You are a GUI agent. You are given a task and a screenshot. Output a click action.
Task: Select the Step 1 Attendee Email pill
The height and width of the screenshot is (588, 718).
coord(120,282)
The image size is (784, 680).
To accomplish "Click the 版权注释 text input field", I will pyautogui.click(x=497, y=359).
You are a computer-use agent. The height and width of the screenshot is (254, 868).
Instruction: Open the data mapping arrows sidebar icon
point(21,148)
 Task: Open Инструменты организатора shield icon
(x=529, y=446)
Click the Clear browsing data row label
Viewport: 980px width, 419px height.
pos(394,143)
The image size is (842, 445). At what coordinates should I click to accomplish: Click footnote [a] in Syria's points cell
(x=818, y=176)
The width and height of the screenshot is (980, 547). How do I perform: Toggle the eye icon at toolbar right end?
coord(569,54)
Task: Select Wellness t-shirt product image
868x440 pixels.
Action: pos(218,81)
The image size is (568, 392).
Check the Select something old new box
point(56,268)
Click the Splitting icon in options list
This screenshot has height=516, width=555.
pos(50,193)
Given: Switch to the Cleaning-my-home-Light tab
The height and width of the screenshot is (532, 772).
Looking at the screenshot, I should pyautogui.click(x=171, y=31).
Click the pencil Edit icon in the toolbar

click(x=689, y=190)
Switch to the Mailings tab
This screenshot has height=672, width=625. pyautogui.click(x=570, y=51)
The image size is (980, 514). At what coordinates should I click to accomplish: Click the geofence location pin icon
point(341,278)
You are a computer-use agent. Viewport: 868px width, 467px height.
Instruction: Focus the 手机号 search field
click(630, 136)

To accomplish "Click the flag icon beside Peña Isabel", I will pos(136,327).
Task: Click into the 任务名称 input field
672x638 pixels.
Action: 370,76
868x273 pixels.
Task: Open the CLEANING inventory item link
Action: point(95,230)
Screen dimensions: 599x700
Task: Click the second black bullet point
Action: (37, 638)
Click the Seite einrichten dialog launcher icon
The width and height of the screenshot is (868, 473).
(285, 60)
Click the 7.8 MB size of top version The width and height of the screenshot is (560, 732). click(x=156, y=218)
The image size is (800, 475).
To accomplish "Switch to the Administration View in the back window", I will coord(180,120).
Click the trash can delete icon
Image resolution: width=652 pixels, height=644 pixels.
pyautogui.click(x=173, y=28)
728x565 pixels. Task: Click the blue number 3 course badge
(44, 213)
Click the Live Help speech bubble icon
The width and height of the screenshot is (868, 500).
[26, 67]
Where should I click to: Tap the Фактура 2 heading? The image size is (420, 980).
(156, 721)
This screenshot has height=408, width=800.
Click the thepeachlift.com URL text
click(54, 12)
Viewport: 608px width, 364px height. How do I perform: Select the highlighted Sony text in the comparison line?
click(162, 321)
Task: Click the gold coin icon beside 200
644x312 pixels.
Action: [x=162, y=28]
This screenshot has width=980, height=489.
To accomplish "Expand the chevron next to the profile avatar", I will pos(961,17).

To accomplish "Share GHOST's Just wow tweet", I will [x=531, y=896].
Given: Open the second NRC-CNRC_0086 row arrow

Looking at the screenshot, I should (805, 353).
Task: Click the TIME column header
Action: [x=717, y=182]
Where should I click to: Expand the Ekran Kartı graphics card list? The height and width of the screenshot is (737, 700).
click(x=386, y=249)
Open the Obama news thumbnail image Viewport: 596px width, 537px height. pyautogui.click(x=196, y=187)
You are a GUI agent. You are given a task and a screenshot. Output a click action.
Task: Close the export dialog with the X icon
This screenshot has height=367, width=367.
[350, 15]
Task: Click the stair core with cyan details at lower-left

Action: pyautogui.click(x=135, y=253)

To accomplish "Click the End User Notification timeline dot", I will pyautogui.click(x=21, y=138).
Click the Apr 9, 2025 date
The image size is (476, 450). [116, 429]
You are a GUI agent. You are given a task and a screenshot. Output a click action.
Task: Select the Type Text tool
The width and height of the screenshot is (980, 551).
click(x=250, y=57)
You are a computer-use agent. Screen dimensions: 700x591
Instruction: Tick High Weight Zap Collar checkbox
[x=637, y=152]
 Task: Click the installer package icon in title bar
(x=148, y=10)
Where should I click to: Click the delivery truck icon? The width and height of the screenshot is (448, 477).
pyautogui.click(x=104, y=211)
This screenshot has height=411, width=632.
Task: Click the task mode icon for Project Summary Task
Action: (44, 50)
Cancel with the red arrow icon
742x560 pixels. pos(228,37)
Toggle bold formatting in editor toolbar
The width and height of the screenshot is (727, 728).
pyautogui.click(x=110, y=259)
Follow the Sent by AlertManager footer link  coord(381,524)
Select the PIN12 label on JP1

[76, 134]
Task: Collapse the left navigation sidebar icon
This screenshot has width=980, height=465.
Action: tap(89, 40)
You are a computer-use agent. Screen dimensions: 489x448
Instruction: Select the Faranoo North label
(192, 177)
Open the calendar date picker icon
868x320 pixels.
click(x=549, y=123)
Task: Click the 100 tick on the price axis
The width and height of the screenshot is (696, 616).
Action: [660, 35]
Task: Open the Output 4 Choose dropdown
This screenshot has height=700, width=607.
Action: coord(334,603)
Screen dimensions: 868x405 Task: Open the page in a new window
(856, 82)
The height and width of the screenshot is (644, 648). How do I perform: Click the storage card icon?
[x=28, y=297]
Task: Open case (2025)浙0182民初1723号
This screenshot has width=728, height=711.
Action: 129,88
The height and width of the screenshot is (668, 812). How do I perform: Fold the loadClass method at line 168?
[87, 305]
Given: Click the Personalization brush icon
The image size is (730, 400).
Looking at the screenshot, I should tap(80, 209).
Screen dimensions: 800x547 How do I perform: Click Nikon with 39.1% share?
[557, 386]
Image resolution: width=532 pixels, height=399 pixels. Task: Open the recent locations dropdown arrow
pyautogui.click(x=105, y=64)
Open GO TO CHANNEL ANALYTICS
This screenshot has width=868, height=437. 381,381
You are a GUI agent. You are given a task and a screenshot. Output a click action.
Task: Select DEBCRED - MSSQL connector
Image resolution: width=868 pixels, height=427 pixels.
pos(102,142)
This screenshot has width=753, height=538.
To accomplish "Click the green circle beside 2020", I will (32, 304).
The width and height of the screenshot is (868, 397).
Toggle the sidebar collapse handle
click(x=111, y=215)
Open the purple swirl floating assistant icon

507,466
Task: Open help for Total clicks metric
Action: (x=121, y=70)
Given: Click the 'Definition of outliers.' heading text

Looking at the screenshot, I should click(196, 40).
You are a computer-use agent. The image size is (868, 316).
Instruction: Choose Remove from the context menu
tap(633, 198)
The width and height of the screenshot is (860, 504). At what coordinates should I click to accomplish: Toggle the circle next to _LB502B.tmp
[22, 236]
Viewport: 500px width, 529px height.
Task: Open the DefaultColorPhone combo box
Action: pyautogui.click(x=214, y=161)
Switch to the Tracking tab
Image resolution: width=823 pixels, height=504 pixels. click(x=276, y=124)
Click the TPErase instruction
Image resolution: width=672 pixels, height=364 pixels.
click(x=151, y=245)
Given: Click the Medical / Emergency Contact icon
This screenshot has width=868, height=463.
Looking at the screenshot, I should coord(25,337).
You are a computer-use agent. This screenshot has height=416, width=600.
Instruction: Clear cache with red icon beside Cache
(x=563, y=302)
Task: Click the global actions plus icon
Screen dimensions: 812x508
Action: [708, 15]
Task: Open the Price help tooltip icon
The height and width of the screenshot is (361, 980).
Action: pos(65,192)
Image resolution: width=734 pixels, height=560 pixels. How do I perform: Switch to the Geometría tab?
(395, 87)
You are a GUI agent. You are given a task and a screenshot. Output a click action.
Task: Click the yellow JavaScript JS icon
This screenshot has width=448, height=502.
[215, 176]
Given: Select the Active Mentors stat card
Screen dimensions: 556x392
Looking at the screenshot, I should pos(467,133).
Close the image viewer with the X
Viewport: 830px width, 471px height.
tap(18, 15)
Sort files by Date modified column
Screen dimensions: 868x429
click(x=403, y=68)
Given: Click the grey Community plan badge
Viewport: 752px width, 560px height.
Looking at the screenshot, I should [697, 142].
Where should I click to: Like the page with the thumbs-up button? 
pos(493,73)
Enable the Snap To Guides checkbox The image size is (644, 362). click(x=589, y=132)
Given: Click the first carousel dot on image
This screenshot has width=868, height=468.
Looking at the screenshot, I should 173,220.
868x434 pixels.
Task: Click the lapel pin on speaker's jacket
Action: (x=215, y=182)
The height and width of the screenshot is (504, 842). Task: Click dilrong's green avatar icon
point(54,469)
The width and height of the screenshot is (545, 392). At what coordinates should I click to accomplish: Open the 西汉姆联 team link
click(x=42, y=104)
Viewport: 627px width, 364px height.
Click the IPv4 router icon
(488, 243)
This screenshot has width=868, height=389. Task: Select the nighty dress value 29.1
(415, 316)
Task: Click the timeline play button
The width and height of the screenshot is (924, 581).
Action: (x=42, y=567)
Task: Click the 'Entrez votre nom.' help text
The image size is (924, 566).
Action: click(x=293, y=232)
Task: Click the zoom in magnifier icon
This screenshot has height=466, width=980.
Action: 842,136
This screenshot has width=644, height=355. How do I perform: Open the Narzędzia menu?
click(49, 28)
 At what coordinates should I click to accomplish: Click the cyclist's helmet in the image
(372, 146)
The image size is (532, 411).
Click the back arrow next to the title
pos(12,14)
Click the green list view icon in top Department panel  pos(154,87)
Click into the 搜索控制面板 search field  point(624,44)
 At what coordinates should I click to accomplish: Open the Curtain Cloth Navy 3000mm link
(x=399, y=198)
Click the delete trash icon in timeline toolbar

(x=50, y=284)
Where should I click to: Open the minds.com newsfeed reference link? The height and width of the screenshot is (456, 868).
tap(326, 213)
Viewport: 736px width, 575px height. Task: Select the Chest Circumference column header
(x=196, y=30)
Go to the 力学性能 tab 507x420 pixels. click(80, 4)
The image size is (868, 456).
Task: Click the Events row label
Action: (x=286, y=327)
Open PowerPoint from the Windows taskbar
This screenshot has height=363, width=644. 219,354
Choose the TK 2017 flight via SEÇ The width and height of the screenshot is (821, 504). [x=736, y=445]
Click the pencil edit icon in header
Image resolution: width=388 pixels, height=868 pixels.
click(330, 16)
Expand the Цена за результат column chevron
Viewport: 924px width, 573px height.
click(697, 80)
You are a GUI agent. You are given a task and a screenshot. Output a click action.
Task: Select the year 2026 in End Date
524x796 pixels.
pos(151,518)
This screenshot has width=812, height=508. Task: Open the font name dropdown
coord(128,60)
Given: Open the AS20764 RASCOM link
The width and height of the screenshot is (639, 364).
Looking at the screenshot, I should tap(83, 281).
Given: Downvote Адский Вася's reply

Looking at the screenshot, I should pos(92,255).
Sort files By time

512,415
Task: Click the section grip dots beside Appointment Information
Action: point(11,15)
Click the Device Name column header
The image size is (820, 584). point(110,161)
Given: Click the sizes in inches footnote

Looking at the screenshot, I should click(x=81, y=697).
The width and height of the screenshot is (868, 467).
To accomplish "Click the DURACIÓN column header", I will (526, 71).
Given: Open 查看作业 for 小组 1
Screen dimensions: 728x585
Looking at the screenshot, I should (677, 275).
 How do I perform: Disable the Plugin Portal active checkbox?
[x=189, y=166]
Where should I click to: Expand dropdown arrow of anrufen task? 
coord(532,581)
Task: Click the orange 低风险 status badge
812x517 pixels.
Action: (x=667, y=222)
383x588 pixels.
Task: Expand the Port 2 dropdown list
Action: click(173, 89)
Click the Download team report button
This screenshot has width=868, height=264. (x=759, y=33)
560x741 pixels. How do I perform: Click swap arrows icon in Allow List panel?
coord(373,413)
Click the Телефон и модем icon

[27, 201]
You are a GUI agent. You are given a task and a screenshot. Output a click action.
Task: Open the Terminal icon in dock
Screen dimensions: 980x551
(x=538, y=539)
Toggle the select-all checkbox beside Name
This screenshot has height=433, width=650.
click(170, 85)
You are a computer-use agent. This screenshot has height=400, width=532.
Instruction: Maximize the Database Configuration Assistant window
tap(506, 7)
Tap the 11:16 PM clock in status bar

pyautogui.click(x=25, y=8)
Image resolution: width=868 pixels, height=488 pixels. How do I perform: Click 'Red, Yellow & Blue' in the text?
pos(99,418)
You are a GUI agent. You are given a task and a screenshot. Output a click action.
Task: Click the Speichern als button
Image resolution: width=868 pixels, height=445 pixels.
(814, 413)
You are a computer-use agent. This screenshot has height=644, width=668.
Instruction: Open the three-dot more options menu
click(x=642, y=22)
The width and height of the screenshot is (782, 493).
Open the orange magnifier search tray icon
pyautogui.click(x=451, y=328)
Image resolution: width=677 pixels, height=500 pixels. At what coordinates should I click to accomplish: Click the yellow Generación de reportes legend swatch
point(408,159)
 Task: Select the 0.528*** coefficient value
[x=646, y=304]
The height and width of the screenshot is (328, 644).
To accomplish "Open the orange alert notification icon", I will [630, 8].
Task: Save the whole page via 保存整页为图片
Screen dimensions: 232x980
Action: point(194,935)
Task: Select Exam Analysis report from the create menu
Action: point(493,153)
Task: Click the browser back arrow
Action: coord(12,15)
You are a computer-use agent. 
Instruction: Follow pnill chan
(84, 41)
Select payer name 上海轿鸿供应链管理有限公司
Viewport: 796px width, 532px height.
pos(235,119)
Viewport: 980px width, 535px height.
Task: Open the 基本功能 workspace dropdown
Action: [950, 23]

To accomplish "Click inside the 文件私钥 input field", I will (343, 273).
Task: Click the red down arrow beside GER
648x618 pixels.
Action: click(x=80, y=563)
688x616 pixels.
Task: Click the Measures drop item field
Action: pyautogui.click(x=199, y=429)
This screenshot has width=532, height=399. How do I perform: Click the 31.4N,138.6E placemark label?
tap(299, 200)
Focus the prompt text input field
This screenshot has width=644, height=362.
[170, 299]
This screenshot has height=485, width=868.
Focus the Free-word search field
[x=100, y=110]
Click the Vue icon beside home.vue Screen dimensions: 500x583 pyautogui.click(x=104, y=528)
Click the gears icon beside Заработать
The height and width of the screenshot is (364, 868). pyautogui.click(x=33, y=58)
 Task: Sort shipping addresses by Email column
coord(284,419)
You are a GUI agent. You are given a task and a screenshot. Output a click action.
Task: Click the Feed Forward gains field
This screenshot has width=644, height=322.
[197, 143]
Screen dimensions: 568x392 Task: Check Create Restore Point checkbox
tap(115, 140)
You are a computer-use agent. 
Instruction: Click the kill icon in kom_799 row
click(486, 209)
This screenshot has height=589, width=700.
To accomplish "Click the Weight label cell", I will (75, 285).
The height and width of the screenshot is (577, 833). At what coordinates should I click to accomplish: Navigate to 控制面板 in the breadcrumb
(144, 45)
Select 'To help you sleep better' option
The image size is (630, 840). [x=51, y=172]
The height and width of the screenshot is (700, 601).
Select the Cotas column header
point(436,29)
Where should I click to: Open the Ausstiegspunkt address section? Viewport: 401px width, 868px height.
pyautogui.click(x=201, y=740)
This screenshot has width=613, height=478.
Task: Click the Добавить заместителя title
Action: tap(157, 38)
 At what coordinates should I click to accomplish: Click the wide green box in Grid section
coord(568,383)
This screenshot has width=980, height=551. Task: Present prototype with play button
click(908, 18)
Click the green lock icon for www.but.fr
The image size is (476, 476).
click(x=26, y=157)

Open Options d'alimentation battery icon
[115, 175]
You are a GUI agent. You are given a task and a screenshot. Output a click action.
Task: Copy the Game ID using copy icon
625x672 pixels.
____________________
Where the line holding "Instruction: Open the three-dot" appears in the listing above, start reproducing exactly, and end with the line holding "Task: Click the red down arrow beside GER".

The completed task ::
Instruction: Open the three-dot more options menu
click(x=642, y=22)
The width and height of the screenshot is (782, 493).
Open the orange magnifier search tray icon
pyautogui.click(x=451, y=328)
Image resolution: width=677 pixels, height=500 pixels. At what coordinates should I click to accomplish: Click the yellow Generación de reportes legend swatch
point(408,159)
 Task: Select the 0.528*** coefficient value
[x=646, y=304]
The height and width of the screenshot is (328, 644).
To accomplish "Open the orange alert notification icon", I will [630, 8].
Task: Save the whole page via 保存整页为图片
Screen dimensions: 232x980
Action: point(194,935)
Task: Select Exam Analysis report from the create menu
Action: point(493,153)
Task: Click the browser back arrow
Action: coord(12,15)
You are a computer-use agent. 
Instruction: Follow pnill chan
(84, 41)
Select payer name 上海轿鸿供应链管理有限公司
Viewport: 796px width, 532px height.
pos(235,119)
Viewport: 980px width, 535px height.
Task: Open the 基本功能 workspace dropdown
Action: [950, 23]

To accomplish "Click inside the 文件私钥 input field", I will (343, 273).
Task: Click the red down arrow beside GER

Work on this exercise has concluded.